# Passage
########################################

Queue implementation in C
In the C programming language, the queue is the abstract concept that is similar to stacks. However, it is the part of the data structures that work opposite to that of what stack does. A queue works in both ways; that is, it is open at both ends. One of the ends is always used to insert the data, and the other is used to remove the data. The end which is used to insert the data element is referred to as ‘en queue’, while the other, which is used to remove the data element, is termed as ‘de queue’.
Queue concept in the data structure follows the principle of First In First Out (FIFO) or Last In Last Out (LILO), i.e., the data element to be stored first is the first one to be accessed; on the other hand, the stack concept follows the principle of First In Last Out (FILO) or Last In First Out (LIFO).
Queues are followed in the real world, where a single lane one way road is present and the vehicle to enter first is the first one to be moved out from it. Similarly, the queues can be observed at ticket windows, and bus stops, and so on.

########################################

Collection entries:
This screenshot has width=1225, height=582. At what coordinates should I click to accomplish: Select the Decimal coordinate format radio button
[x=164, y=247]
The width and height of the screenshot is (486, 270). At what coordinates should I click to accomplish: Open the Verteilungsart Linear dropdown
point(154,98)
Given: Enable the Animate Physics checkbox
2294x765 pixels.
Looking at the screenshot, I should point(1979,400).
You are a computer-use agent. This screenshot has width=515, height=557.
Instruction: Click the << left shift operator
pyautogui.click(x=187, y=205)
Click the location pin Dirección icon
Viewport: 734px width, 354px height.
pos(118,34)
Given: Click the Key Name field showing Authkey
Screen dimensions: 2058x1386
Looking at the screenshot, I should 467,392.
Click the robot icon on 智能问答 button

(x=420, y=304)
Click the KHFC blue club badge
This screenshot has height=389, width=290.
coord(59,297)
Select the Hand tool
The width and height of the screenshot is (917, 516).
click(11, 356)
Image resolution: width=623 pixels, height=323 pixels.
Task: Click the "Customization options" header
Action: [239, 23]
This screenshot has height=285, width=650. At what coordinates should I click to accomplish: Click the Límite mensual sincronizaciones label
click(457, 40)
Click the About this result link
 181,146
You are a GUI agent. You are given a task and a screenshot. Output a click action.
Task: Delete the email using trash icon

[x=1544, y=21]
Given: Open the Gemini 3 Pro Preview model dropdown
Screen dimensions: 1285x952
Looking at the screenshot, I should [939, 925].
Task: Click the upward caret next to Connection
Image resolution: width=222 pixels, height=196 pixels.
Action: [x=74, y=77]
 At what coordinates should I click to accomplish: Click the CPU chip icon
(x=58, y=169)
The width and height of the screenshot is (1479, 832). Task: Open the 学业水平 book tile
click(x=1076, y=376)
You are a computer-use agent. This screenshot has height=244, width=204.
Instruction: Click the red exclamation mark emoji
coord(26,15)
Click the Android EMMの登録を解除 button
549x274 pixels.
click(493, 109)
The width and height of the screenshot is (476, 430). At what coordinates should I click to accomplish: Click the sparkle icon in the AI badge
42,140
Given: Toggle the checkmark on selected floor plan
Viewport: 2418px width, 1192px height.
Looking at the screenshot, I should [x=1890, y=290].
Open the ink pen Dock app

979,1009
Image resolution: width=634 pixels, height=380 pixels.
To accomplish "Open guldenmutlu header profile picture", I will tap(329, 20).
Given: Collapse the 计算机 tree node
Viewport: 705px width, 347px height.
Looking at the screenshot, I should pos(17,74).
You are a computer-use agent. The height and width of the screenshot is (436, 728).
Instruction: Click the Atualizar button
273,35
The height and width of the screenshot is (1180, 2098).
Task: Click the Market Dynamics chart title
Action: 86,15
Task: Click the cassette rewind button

########################################

# Work to do
**1.** Write out the queue implementation in C text in full, with no changes.
**2.** Among the entries, take the part that opens with the line containing "has width=515, height=557." and closes with the line containing "Action: [239, 23]". Rewrite only that part, replacing "Viewport" with "Display" and leaving everything else unchanged.

# Answers below
**1.**
Queue implementation in C
In the C programming language, the queue is the abstract concept that is similar to stacks. However, it is the part of the data structures that work opposite to that of what stack does. A queue works in both ways; that is, it is open at both ends. One of the ends is always used to insert the data, and the other is used to remove the data. The end which is used to insert the data element is referred to as ‘en queue’, while the other, which is used to remove the data element, is termed as ‘de queue’.
Queue concept in the data structure follows the principle of First In First Out (FIFO) or Last In Last Out (LILO), i.e., the data element to be stored first is the first one to be accessed; on the other hand, the stack concept follows the principle of First In Last Out (FILO) or Last In First Out (LIFO).
Queues are followed in the real world, where a single lane one way road is present and the vehicle to enter first is the first one to be moved out from it. Similarly, the queues can be observed at ticket windows, and bus stops, and so on.

**2.**
You are a computer-use agent. This screenshot has width=515, height=557.
Instruction: Click the << left shift operator
pyautogui.click(x=187, y=205)
Click the location pin Dirección icon
Display: 734px width, 354px height.
pos(118,34)
Given: Click the Key Name field showing Authkey
Screen dimensions: 2058x1386
Looking at the screenshot, I should 467,392.
Click the robot icon on 智能问答 button

(x=420, y=304)
Click the KHFC blue club badge
This screenshot has height=389, width=290.
coord(59,297)
Select the Hand tool
The width and height of the screenshot is (917, 516).
click(11, 356)
Image resolution: width=623 pixels, height=323 pixels.
Task: Click the "Customization options" header
Action: [239, 23]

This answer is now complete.